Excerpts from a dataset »
◆ ◆ ◆

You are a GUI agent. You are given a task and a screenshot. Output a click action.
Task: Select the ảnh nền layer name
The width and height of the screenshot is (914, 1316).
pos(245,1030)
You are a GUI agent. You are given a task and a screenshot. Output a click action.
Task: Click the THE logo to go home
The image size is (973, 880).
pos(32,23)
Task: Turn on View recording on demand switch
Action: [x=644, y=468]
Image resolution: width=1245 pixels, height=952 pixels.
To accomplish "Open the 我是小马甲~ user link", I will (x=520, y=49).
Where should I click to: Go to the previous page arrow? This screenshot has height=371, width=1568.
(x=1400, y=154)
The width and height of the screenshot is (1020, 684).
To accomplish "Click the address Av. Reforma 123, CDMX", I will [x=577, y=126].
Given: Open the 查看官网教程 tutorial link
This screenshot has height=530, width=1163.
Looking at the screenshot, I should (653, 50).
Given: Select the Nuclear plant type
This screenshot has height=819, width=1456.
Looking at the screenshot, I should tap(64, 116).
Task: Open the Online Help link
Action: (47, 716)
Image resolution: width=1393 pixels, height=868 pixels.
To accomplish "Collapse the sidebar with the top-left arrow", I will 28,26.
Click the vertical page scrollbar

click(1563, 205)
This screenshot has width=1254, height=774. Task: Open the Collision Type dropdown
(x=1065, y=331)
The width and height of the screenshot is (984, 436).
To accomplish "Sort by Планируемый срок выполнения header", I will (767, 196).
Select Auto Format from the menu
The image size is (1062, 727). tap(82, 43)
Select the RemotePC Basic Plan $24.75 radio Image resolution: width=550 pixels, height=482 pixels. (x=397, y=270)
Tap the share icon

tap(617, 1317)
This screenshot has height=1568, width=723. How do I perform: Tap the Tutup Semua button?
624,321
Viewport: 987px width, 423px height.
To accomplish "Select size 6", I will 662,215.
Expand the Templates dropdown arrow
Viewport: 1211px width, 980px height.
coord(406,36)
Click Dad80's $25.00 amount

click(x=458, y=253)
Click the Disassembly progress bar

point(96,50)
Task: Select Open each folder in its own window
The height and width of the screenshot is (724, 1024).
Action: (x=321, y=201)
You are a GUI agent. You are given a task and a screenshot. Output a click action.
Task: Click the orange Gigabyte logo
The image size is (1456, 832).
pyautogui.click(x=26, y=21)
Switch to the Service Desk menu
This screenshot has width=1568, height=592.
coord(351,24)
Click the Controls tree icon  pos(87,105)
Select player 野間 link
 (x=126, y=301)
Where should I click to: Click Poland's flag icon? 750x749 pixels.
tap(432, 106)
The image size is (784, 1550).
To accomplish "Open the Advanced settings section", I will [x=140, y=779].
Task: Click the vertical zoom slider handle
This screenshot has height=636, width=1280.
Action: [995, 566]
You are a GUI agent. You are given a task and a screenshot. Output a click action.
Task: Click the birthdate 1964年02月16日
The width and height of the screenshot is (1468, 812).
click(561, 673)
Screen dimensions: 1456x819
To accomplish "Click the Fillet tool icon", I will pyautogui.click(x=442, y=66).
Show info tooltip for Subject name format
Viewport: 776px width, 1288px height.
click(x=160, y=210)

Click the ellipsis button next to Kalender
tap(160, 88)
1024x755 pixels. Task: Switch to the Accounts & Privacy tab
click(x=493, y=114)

◆ ◆ ◆

What you need to do »
Output an exact copy of the lines beginning at the one that holds "Select the RemotePC" and running through the final line of the records.

Result for this task »
Select the RemotePC Basic Plan $24.75 radio Image resolution: width=550 pixels, height=482 pixels. (x=397, y=270)
Tap the share icon

tap(617, 1317)
This screenshot has height=1568, width=723. How do I perform: Tap the Tutup Semua button?
624,321
Viewport: 987px width, 423px height.
To accomplish "Select size 6", I will 662,215.
Expand the Templates dropdown arrow
Viewport: 1211px width, 980px height.
coord(406,36)
Click Dad80's $25.00 amount

click(x=458, y=253)
Click the Disassembly progress bar

point(96,50)
Task: Select Open each folder in its own window
The height and width of the screenshot is (724, 1024).
Action: (x=321, y=201)
You are a GUI agent. You are given a task and a screenshot. Output a click action.
Task: Click the orange Gigabyte logo
The image size is (1456, 832).
pyautogui.click(x=26, y=21)
Switch to the Service Desk menu
This screenshot has width=1568, height=592.
coord(351,24)
Click the Controls tree icon  pos(87,105)
Select player 野間 link
 (x=126, y=301)
Where should I click to: Click Poland's flag icon? 750x749 pixels.
tap(432, 106)
The image size is (784, 1550).
To accomplish "Open the Advanced settings section", I will [x=140, y=779].
Task: Click the vertical zoom slider handle
This screenshot has height=636, width=1280.
Action: [995, 566]
You are a GUI agent. You are given a task and a screenshot. Output a click action.
Task: Click the birthdate 1964年02月16日
The width and height of the screenshot is (1468, 812).
click(561, 673)
Screen dimensions: 1456x819
To accomplish "Click the Fillet tool icon", I will pyautogui.click(x=442, y=66).
Show info tooltip for Subject name format
Viewport: 776px width, 1288px height.
click(x=160, y=210)

Click the ellipsis button next to Kalender
tap(160, 88)
1024x755 pixels. Task: Switch to the Accounts & Privacy tab
click(x=493, y=114)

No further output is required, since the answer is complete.